The `geosx` package provides a collection of common tools for
vector geometry operations as an extension to
[`geos`](https://github.com/paleolimbot/geos). It is a highly
experimental and opinionated library, with a focus on performance,
simplicity and lightweightness. I originally put this package together for my
own projects, collecting handy functions I kept reusing.

> [!note]
> This package is still in development and API is subject to change.

## Installation

You can install the development version of geosx like so:

```r
# install.packages("pak")
pak::pak("atsyplenkov/geosx")
```
## Examples

For example, one can generate a grid of polygons over some points and
find the points within the central grid cell, or find standalone points
(those which stand within a user-defined distance from other points):
```{r example}
library(geos)
library(geosx)

# Generate some random points
pts <- wk::xy(
x = runif(10000, 0, 100000),
y = runif(10000, 0, 100000)
) |>
geos::as_geos_geometry()

# Generate a grid of polygons over the points
grid <- geos_make_grid(pts, 5, 5)

# Find the points within the central grid cell
pts_within <- geos_str_intersection(pts, grid[13])
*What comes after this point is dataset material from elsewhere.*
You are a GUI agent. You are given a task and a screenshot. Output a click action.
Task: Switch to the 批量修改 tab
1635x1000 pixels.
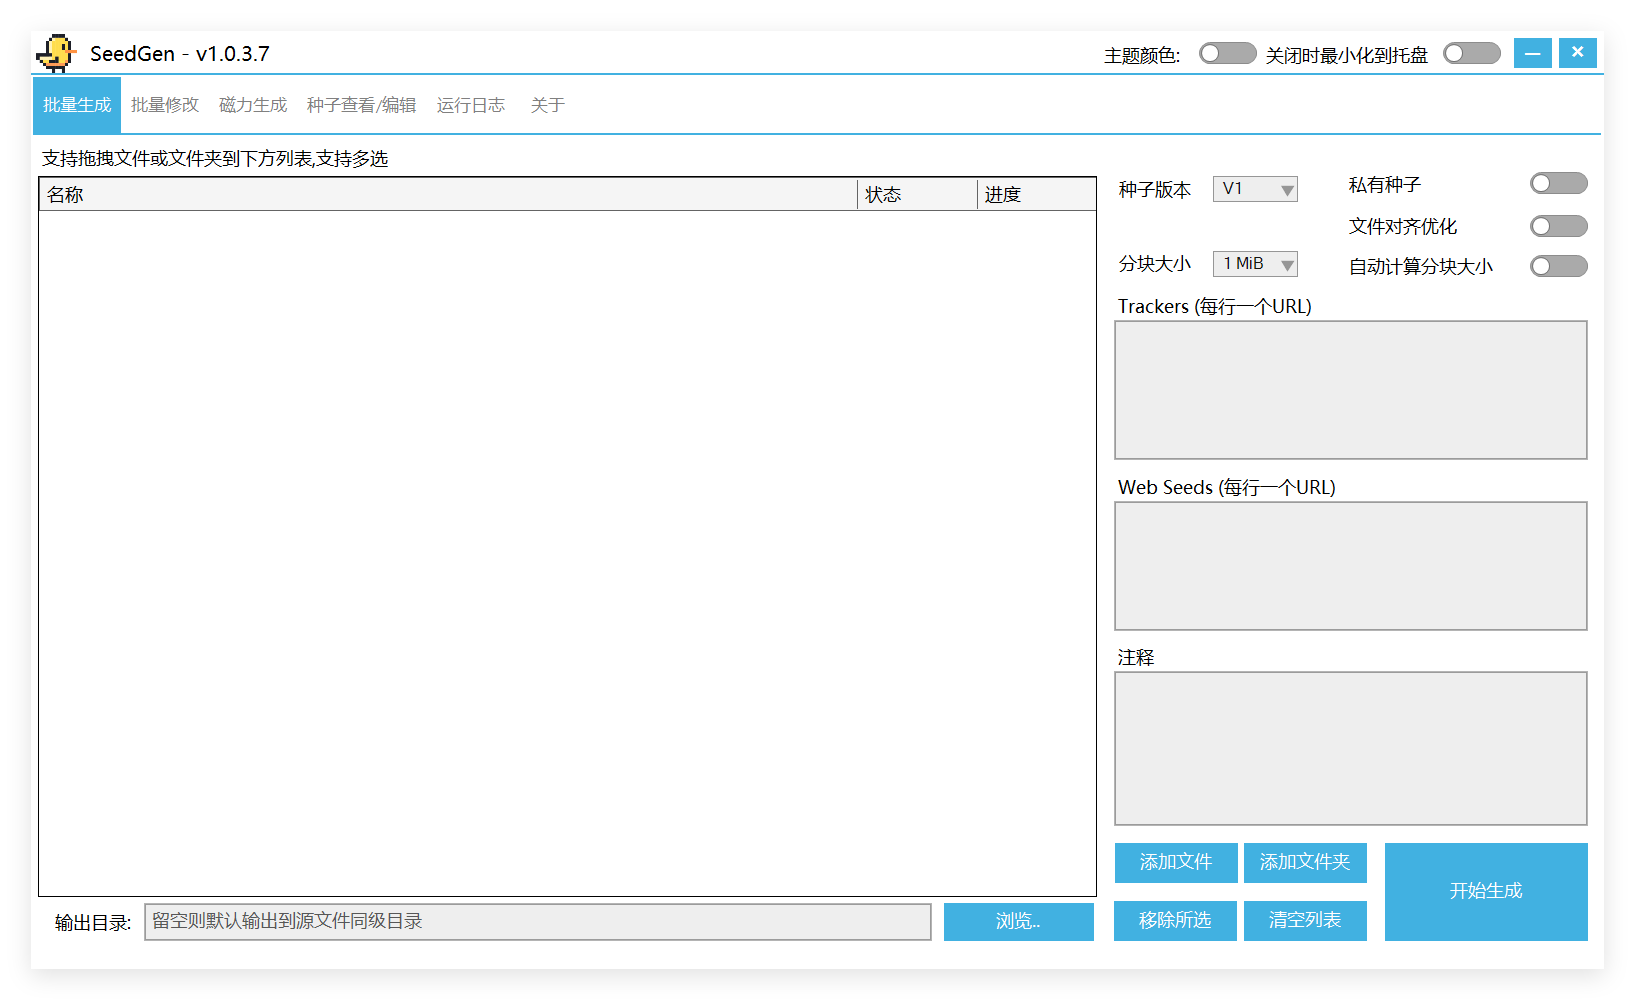pyautogui.click(x=164, y=104)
# Or find standalone points (those which stand within `maxdist`)
pts_standalone <- geos_standalone_points(pts, 1000)

# Plot the points and the grid
plot(pts, col = "grey")
plot(pts_within, add = TRUE, col = "dodgerblue", pch = 19)
plot(pts_standalone, add = TRUE, col = "forestgreen", pch = 19)
plot(grid[13], add = TRUE, border = "red", lwd = 3)
```

The `geos_str_intersection` function acts similarly to the
`geos::geos_intersect` (and `sf::st_intersection`), but is
slightly faster for multiple polygons. However, one may not find
significant speed gain in single polygon cases due to additional type checking
going under the hood in `geosx`.

```{r benchmark1}
library(bench)
library(sf)

pts_sf <- sf::st_as_sfc(pts)
grid_sf <- sf::st_as_sfc(grid)

# Single polygon
bench::mark(
geosx = geos_str_intersection(pts, grid[13]),
geos = pts[geos::geos_intersects(pts, grid[13])],
sf = sf::st_intersects(pts_sf, grid_sf[13]),
iterations = 30L,
check = FALSE
)

# Multiple polygons
bench::mark(
geosx = geos_str_intersection(pts, grid[13:15]),
geos = pts[geos::geos_intersects(
pts,
geos::geos_make_collection(grid[13:15])
)],
sf = sf::st_intersects(pts_sf, grid_sf[13:15]),
iterations = 30L,
check = FALSE
)
```

And my favourite tool is the `geos_clip` function, which clips a geometry to a polygon.

```{r benchmark2}
bench::mark(
geosx = geos_clip(pts, grid[13]),
sf = sf::st_intersection(pts_sf, grid_sf[13]),
iterations = 30L,
check = FALSE
)
```